LNT looks to store initiatives after dismal 1Q report
April 23, 2003-- Home Textiles Today,
Clifton, NJ — Hammered by weak sales, a war with Iraq and a late Easter — and having paid a $1.3 million severance package to departed president Steven Silverstein — first-quarter profits at Linens 'n Things tumbled by 59.6 percent, to $2.1 million from $5.1 million last year.
Pummeled by bad weather, the CNN effect, and broadly sluggish consumer spending, sales gained just 5.2 percent, despite continued expansion, to $480.5 million from $456.9 million during the same period a year ago. The crucial gauge of same-store sales fell by 3.2 percent.

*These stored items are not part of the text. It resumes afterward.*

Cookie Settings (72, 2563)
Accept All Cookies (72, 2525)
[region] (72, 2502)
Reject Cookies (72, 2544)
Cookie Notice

Speaking to analysts this morning about the results, chairman and ceo Norman Alexrod pointed to four key initiatives adopted in 2002 that the company hopes will improve its performance over the long haul: maintaining target in-stock levels and increasing investment in core basic merchandise; putting more people on the floor to improve service; assorting more merchandise by region; and adding more stores to the nearly year-old inventory ownership program, which gives store managers control over a menu of key merchandise skus.
The company will add 30 to 40 stores per quarter to the ownership program during the second and third quarters. Although the ownership stores overall are performing better then the chain, LNT also added more field level support to train and develop store managers.
"This is clearly a long-term initiative that will take time to fully implement," Axelrod said. "There's still some inconsistency. We're seeing very big increases in some stores and moderate increases in others."
The company's linens business remains weaker than its "things" business, said cfo Bill Giles. However, management believes that expansion of its program to assortment regionally combined with upcoming introductions of new merchandise from Waverly and Nautica will help address the problem.
The average transaction rose in the first quarter after previously trending flat, Gils said. The gain came from more purchases of higher price point items rather than additional units added to the basket.
Providing some relief to the bottom line, the superstore chain bulked up its average gross margin by 140 basis points, or 1.4 percentage points, to 41.4 percent from 39.7 percent a year ago.
But hit by falling sales and the severance package to Silverstein, operating costs climbed sharply, by 270 basis points, or 2.7 percentage points, to 40.4 percent of sales from 37.7 percent the prior year. But even without the $1.3 million severance package, costs would have amounted to 40.1 percent of sales, up from 37.7 percent last year.